Start of Data provided

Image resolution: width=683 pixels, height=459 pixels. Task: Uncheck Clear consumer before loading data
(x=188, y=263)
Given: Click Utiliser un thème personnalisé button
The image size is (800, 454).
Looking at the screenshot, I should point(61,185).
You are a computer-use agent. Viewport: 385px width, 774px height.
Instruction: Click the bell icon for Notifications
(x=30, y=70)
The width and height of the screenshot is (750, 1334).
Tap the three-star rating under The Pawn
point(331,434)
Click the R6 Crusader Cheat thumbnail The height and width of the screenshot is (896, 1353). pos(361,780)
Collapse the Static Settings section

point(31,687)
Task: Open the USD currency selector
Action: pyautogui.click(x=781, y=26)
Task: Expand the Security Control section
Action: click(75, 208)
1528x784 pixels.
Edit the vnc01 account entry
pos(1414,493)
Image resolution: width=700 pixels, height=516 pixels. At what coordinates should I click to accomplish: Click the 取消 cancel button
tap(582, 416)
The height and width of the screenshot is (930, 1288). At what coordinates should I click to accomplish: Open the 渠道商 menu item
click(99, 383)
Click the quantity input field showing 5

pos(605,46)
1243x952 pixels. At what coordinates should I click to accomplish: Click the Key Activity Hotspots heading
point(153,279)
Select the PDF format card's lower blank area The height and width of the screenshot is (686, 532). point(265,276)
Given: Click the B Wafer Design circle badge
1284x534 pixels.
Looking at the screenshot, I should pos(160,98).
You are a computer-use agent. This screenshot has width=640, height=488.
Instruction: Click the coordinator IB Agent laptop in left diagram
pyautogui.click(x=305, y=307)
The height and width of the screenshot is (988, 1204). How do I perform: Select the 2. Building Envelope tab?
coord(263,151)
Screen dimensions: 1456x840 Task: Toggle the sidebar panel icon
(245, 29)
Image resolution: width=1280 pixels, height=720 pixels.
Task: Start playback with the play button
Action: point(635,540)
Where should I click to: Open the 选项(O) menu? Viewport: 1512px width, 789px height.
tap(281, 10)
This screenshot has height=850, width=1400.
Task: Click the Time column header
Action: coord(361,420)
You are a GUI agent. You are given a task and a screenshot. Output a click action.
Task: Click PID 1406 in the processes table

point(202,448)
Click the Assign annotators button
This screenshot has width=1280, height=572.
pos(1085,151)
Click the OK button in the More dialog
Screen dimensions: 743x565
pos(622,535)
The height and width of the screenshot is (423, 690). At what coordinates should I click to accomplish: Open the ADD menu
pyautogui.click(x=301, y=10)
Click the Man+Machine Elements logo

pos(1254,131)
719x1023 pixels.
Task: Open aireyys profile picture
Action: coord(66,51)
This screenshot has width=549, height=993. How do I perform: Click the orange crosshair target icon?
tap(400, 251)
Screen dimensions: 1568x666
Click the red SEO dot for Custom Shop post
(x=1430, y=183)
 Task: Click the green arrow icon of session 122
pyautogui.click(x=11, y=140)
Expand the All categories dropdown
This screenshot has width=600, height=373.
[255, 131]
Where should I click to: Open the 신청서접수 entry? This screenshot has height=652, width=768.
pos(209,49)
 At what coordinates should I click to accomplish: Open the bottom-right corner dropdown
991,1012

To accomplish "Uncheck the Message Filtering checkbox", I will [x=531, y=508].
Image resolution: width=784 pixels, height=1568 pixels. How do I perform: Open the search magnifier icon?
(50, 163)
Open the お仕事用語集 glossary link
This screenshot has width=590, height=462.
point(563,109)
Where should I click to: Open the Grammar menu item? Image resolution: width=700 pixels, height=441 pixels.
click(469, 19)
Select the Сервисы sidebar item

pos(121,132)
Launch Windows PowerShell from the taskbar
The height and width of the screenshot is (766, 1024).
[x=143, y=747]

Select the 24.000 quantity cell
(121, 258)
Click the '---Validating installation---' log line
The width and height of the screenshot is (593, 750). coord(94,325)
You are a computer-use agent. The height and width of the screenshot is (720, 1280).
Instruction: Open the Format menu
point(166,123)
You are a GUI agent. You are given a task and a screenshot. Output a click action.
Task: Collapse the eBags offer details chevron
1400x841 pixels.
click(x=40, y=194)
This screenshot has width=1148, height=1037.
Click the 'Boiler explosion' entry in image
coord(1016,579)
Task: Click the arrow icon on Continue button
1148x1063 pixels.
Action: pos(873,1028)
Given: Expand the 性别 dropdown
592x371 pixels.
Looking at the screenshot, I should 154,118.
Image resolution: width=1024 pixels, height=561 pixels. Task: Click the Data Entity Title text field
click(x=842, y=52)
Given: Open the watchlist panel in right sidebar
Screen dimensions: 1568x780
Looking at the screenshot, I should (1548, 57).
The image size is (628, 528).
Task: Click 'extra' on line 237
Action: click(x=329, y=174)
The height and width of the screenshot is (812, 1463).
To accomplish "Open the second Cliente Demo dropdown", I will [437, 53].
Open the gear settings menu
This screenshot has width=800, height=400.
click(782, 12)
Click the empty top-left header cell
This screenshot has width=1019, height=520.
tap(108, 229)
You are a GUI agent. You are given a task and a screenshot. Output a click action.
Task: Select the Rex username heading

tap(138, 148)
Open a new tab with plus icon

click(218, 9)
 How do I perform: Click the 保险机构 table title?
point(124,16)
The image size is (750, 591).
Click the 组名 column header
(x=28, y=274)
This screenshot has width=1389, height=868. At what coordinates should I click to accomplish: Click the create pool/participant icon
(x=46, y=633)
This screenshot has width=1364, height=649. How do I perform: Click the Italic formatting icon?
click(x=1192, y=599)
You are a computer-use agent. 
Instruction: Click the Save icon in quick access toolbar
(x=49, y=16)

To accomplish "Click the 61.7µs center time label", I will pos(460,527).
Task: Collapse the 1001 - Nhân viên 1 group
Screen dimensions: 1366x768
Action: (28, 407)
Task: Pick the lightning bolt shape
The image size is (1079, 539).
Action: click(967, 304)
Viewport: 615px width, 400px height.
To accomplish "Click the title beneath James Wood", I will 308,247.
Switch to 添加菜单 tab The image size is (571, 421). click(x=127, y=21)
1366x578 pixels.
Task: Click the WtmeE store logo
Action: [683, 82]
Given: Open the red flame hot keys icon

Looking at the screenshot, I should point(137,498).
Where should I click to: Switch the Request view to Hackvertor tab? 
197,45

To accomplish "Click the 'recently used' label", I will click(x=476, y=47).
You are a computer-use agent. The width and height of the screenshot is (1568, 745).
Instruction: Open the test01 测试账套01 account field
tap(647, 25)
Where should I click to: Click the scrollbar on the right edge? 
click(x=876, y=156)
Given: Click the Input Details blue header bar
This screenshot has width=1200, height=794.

End of Data provided

Write out only the lines that run from the line containing "Launch Windows PowerShell from the taskbar" through the line containing "Task: Collapse the eBags", both included, exactly as they appear above.

Launch Windows PowerShell from the taskbar
The height and width of the screenshot is (766, 1024).
[x=143, y=747]

Select the 24.000 quantity cell
(121, 258)
Click the '---Validating installation---' log line
The width and height of the screenshot is (593, 750). coord(94,325)
You are a computer-use agent. The height and width of the screenshot is (720, 1280).
Instruction: Open the Format menu
point(166,123)
You are a GUI agent. You are given a task and a screenshot. Output a click action.
Task: Collapse the eBags offer details chevron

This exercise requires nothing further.